Copy verbatim the entries from the line containing "I will coord(987,27)." up to and including the line containing "pos(1197,353)".

> **Available records**:
— start —

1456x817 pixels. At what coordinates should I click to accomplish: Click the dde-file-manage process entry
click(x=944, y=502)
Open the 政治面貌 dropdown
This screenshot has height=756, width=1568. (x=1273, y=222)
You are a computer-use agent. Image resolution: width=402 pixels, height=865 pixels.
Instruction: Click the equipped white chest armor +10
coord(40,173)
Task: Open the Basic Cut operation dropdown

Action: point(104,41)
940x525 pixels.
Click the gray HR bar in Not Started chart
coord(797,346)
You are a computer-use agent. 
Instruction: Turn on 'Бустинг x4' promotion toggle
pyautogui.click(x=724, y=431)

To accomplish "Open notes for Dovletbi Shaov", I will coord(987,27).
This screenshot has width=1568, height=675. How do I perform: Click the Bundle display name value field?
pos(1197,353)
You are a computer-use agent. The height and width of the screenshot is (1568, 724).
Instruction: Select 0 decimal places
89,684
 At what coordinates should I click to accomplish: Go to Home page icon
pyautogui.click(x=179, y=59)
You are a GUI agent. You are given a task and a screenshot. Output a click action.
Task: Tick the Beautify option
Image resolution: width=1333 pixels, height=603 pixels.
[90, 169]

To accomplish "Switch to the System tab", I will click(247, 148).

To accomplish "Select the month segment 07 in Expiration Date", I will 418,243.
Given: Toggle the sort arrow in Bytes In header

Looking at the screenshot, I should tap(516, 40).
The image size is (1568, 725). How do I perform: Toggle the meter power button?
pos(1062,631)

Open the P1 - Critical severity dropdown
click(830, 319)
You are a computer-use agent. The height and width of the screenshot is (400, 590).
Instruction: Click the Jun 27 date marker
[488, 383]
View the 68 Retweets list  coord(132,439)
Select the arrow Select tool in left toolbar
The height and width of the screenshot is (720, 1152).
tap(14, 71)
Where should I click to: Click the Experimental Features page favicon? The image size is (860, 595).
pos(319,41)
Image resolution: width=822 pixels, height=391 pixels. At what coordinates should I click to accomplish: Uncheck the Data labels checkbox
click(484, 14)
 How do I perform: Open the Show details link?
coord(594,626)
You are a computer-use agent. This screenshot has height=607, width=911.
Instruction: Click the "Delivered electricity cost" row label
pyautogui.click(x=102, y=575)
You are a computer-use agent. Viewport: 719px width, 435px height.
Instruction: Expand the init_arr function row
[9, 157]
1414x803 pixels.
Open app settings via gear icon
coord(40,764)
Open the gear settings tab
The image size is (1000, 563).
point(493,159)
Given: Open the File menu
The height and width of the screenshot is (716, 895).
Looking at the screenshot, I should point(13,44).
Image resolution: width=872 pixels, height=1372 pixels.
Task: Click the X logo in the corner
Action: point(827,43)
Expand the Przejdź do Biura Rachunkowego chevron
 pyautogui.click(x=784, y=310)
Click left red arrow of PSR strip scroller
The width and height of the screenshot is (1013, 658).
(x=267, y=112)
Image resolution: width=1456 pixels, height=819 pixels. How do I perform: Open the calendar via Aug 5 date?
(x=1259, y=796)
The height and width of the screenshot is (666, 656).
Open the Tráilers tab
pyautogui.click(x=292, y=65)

— end —

> **In response**:
To accomplish "Open notes for Dovletbi Shaov", I will coord(987,27).
This screenshot has width=1568, height=675. How do I perform: Click the Bundle display name value field?
pos(1197,353)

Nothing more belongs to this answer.